Was ist Fürsorge, wer ist für wen da? Wenn Mario seine Mutter auf die Matratze drückt, wenn er nach einer Weile das Becken leicht anhebt und Nadja reagiert, indem sie ihm ihren Körper entgegen schiebt, dann könnte man behaupten „dass es eine Variation der Mittagessensfrage ist, die fürsorgliche Eltern ihren Kindern stellen: ,Na mein Schatz? Wie war’s in der Schule?’“, schreibt Anke Stelling.

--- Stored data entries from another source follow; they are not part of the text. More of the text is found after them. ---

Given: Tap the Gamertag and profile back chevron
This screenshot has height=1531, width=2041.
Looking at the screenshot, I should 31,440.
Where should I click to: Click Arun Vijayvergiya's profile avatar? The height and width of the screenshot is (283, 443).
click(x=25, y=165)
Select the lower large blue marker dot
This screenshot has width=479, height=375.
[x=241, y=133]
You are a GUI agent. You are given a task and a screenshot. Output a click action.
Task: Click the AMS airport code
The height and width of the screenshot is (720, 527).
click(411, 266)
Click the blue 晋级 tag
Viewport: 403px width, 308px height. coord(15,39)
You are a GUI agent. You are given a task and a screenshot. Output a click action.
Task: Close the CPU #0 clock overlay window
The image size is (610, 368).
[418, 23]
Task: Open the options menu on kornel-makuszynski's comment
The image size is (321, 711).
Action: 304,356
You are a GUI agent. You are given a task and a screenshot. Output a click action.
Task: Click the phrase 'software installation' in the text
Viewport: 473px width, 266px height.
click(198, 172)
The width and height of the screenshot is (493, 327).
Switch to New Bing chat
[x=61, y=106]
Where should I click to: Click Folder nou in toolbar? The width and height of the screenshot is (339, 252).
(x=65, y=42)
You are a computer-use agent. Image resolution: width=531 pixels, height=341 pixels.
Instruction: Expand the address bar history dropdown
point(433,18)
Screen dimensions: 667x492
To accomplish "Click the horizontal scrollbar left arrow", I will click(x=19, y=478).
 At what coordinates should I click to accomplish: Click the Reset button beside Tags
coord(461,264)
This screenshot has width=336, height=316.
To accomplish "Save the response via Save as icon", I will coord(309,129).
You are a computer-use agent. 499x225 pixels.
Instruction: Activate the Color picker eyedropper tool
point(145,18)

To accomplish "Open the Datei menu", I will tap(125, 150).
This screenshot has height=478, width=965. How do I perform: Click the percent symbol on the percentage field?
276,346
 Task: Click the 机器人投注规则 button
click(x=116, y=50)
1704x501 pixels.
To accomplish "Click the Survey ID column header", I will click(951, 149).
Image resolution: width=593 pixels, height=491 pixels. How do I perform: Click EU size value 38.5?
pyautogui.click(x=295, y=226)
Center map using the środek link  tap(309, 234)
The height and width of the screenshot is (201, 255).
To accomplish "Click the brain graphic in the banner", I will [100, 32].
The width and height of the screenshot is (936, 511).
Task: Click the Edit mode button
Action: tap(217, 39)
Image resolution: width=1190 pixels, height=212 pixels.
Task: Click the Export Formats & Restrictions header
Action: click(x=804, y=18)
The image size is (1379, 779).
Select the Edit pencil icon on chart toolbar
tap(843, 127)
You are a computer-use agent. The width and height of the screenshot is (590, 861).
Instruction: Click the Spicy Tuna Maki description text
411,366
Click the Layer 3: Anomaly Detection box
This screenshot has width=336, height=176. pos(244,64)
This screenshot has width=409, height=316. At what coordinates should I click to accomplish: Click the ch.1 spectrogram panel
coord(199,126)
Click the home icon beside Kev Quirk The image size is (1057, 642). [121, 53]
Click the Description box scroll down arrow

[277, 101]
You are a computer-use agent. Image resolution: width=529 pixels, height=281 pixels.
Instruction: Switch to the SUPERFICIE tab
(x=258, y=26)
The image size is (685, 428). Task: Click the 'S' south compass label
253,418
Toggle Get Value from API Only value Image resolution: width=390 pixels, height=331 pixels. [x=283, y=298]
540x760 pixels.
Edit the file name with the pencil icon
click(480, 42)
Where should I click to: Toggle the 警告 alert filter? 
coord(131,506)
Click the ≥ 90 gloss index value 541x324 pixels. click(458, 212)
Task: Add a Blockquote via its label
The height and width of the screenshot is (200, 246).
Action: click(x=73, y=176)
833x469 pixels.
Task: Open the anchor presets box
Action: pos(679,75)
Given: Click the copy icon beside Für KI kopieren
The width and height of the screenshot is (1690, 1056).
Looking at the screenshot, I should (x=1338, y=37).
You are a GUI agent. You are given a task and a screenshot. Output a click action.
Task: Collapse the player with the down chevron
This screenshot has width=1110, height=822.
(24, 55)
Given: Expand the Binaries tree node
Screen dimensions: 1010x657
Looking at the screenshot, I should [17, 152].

Es ist die Frage, die die Mütter in „Bodentiefe Fenster“ ihren Kindern stellen, die Mütter, die alles gut, alles richtig machen wollen. Es ist eine Frage, die nie beantwortet wird. Sie hat allein die Funktion, das Verhältnis so einfach wirken zu lassen, wie es gar nicht ist.

Grausamer Blick

Es ist eine Frage, die auch Ernas Mutter in dem Kinderbuch stellt. Die Familie ist ebenfalls im Prenzlauer Berg zu Hause, wohnt auch in einer Baugruppe. „Gleich müssen wir erzählen, was den Tag über so los war“, denkt Erna, Stellings tolle Kinderbuch-Heldin, „das müssen Tom und ich immer am Abendbrottisch.“ Das ist ein Satz, der unangenehm wie ein Strafzettel wirkt. Erwischt! „Während meines Studiums wurde mir ein grausamer Blick bescheinigt“, erzählt Anke Stelling. Das kam vom Dozenten Wilhelm Genazino.

Bis nachmittags um vier sitzt Anke Stelling an dem kleinen Tisch und schreibt. Manchmal auch bis sechs, wenn ihr Mann das Abendessen macht. Sie habe schon immer so gearbeitet. Auch als sie noch keine Prenzlauer-Berg-Mutter war.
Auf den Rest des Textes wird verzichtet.